India will buy 30 Predator MQ9 drones, 10 each for three services, after completion of training on two leased drones at Arakkonam in Tami Nadu.(Representational photo)
India will buy 30 Predator MQ9 drones, 10 each for three services, after completion of training on two leased drones at Arakkonam in Tami Nadu.(Representational photo)

Rather than getting caught in the laborious defence acquisition process, the armed forces are using the financial powers of vice-chiefs to lease out critical weapon platforms from strategic allies like the United Sstates, France and Russia. The vice-chiefs have the power to purchase ₹300 crore worth of equipment as part of capital purchases as well as half of ₹500 crore can be used for emergency requirements for the service but outside capital outlay.

According to South Block officials, the leasing of two Predator unmanned aerial vehicles from the US, a nuclear power submarine Akula class to replace the presently leased INS Chakra from Russia, and the proposal to lease a Airbus 330 multi-role transport tanker from France are examples in this direction.

While the leasing process allows the armed forces to train on a platform that it plans to acquire, it also short-circuits the labyrinth of acquisition process like acceptance of necessity, request for information, request for proposal, defence acquisition committee, finance ministry approvals and finally the Cabinet Committee of Security (CCS).

Faced with a northern neighbour who is constantly inducting stand-off weapon systems like weaponized drones, nuclear powered submarines, fifth generation aircraft and large warships, the leasing system at least allows the Indian armed forces to be prepared for future wars.

“The leasing of two Predator drones from US allows India to train and be prepared to induct 10 such drones in each of the three services.
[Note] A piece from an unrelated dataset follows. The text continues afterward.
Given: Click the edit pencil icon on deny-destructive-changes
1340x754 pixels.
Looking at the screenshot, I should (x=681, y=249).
The MQ9 Predator drone is a highly versatile UAV with capacity to target the adversary through Hell-fire missile and laser guided bombs. The process for acquisition of drones has already begun,” said a top admiral of Indian Navy.
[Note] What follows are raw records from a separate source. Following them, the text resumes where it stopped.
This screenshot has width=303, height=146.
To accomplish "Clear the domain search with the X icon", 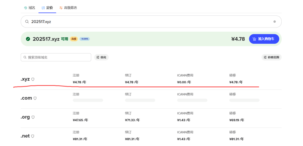I will [x=274, y=22].
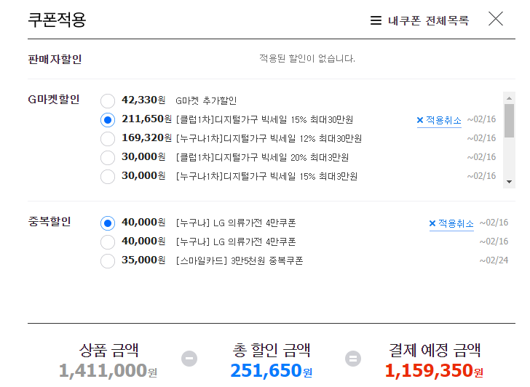This screenshot has height=387, width=530.
Task: Close the 쿠폰적용 dialog with X icon
Action: 496,19
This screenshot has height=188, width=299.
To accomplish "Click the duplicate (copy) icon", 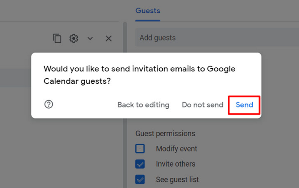I will tap(57, 38).
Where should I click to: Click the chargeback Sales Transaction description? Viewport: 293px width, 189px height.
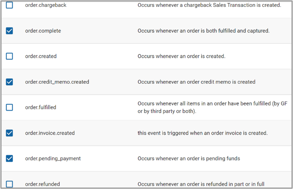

The Navy is also eyeing to lease Rafale maritime fighters for its upcoming indigenous aircraft carrier INS Vikrant as the American fighters like F-18 and F-15 are too heavy and large for 45,000 tonne flat-top warship.
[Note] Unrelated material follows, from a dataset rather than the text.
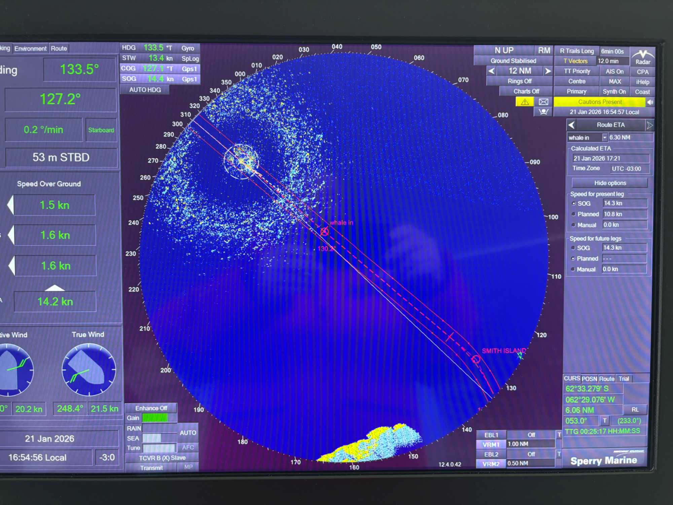Open the 'whale in' waypoint dropdown
The image size is (673, 505).
pos(604,138)
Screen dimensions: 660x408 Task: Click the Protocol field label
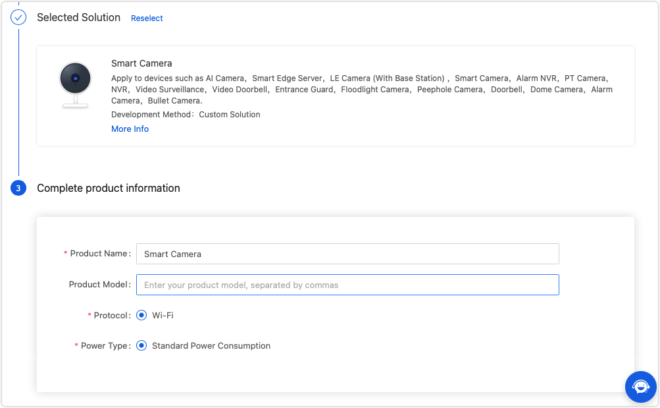pos(111,316)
After its tender to purchase mid-air refuellers was canned by the Defence Ministry, the Indian Air Force is now leasing one Airbus 330 MRTT while eyeing further lease of five more refuellers currently with France through the proper acquisition route.

While the Indian Army has no plans to take weapon platforms on lease as of now, the military purchased anti-tank weapon systems, UAVs and laser guided shells from Israel under emergency purchases powers with the vice-chief at a time when India and China were locked eyeball to eye ball at Pangong Tso in eastern Ladakh.

While Chinese President Xi Jinping has offered support to Indian Prime Minister Narendra Modi to ride out of Covid-19 crisis, the paramount leader has refused to budge on the Gogra-Hot Springs issue in eastern Ladakh as if the present government will allow the land dispute to be swept under the carpet or to be left to future generations.

With Beijing determined to play hardball on the border with India, the latter will have to be in advanced state of preparedness with high tech weapons in case the balloon goes up when the pandemic with origins in Wuhan sweeps India.